Most of us print reports onto plain white paper these days, rather than the old report paper with pre-printed alternating white green rows/lines. For this reason, shading table rows in reports makes them easier to read, especially when printed landscape or on oversized paper.
This can be easily achieved in OIPI through a few lines of code added to the report’s stored procedure. The code is used to print each row of the table separately and to toggle the background shades between each row. For example:
Isappend = 0
Shading = 1
For each.row = 1 To num.rows
If shading = 1 Then
shading = 0
this.shade = rgb(220,220,220)
shading = 1
this.shade = rgb(0,0,0)
thisrow = table2
If thisrow = “” Then thisrow = ” “
x = Set_Printer(‘ADDTABLE’, ‘<840':@vm:'<960':@vm:'1200′:@VM:’>1200′:@VM:’>1440′:@VM:’>1440′:@FM, TABLE1, thisrow, ”, this.shade, isappend, TB_BOX_COLUMNS)
isappend = 1
As mentioned on the blog last week, not all of the old OIPI functionality works in OIPI.NET and this is another example. However, good to Revelation’s commitment to fix any issues that can be addressed internally, Bryan has already begun working on this requirement after it was raised with me by one of our clients, in fact I had an example within ‘four hours’ of suggesting this for a future release – now that’s service!!

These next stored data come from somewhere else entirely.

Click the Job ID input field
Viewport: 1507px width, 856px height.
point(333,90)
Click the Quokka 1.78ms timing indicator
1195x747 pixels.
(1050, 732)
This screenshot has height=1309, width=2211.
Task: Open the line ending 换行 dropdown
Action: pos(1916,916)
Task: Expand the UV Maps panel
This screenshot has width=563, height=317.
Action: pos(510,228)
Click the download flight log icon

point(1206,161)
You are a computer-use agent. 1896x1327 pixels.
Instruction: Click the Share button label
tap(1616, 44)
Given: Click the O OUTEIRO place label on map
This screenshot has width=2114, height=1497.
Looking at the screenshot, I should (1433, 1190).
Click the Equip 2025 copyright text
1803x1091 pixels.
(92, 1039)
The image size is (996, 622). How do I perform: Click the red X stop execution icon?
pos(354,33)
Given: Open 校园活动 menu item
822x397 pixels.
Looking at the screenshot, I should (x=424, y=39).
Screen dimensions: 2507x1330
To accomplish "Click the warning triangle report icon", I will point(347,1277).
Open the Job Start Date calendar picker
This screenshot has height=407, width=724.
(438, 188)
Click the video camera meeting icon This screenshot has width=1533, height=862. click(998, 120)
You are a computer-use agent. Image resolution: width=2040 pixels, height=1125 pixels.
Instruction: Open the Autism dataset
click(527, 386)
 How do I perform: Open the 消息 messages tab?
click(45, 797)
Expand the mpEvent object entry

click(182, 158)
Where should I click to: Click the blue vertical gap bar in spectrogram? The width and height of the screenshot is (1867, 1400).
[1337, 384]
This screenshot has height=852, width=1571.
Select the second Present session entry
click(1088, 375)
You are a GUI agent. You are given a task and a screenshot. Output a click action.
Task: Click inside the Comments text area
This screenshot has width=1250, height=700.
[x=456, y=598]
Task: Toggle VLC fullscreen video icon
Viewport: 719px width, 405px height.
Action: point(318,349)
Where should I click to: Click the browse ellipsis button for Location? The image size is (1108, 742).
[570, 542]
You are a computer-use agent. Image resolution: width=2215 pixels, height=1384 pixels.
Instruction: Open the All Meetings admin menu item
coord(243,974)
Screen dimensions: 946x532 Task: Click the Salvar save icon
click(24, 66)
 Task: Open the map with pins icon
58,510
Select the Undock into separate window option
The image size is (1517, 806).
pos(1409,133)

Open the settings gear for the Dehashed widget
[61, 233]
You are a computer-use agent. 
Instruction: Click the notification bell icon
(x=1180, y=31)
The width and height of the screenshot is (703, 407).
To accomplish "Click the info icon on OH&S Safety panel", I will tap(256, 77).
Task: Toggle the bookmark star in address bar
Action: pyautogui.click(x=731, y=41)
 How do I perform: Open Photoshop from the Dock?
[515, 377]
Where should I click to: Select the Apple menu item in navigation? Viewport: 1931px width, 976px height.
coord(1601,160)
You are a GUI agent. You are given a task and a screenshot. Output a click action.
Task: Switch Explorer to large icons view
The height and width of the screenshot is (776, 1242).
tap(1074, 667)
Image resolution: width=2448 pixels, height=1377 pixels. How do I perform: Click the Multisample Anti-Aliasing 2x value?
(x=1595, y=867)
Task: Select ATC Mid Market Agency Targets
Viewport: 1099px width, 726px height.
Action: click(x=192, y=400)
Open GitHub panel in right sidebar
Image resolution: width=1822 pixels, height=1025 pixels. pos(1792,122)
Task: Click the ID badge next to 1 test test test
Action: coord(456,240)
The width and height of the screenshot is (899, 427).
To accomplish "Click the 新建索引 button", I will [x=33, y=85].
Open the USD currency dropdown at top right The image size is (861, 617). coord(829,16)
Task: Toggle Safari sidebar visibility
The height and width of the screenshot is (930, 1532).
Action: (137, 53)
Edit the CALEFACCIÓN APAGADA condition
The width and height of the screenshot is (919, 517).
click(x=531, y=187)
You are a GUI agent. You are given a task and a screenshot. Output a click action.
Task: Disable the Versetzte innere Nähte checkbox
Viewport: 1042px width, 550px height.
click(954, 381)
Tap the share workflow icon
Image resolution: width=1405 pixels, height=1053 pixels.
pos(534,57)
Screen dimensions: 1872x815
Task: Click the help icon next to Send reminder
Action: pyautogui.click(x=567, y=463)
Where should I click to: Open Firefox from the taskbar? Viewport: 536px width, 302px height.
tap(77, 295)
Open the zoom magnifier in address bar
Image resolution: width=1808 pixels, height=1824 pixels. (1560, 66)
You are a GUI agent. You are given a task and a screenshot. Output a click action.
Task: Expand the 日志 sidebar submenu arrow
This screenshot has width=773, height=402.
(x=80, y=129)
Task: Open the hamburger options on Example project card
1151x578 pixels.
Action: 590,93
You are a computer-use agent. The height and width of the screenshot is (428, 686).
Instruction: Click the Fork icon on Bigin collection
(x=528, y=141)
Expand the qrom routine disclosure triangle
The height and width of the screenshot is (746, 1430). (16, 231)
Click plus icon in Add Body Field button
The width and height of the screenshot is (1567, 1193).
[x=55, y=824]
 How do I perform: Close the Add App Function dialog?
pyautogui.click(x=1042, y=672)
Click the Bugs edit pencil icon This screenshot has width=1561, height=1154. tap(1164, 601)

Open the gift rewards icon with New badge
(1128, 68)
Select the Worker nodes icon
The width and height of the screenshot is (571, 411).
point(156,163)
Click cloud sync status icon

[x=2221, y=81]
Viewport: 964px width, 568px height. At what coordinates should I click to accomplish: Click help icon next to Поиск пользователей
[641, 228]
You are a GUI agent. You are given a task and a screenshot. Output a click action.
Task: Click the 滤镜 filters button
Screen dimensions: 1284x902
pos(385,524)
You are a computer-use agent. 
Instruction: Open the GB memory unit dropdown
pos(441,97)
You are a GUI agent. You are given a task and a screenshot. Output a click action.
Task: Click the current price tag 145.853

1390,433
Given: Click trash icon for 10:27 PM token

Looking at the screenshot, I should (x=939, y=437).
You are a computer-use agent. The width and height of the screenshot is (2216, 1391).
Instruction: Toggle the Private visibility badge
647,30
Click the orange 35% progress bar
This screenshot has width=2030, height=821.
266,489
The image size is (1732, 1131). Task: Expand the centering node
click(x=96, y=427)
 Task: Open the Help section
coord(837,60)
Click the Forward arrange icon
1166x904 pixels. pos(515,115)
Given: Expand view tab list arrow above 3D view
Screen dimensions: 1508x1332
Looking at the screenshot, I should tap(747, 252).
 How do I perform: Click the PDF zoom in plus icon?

For version 9.0.1, OIPI.NET has been modified so that it will work like OIPI in the example above. – that fixes the incompatibility issue between OIPI and OIPI.NET for those of you using the above example in your existing OIPI reports.
In addition, Bryan has made it even easier in OIPI.NET and added the ability to add multiple row colours. In an example that he sent to me the report has rows that alternate white-grey-red-white-grey-red, etc. This is achieved by specifying multiple shades in the background shade parameter (@VM-delimited), and OIPI.NET will alternate between the shades. For example:
ourshading = rgb(220,220,220):@VM:rgb(250,0,0):@VM:0
x = Set_Printer(‘ADDTABLE’, ‘<840':@vm:'<960':@vm:'1200′:@VM:’>1200′:@VM:’>1440′:@VM:’>1440′:@FM, TABLE1, TABLE2, ”, ourshading,”, TB_BOX_COLUMNS)
x = Set_Printer(‘ADDTABLE’, ‘<840':@vm:'<960':@vm:'1200′:@VM:’>1200′:@VM:’>1440′:@VM:’>1440′:@FM, TABLE1, TABLE2, ”, ourshading,’1′, TB_BOX_COLUMNS)
Please note that in this example 3 colours are defined, being grey, red, and nothing. The example also shows how the use of multiple addtables (with the ‘append’ parameter set on the 2nd one) properly keeps track of the alternating rows.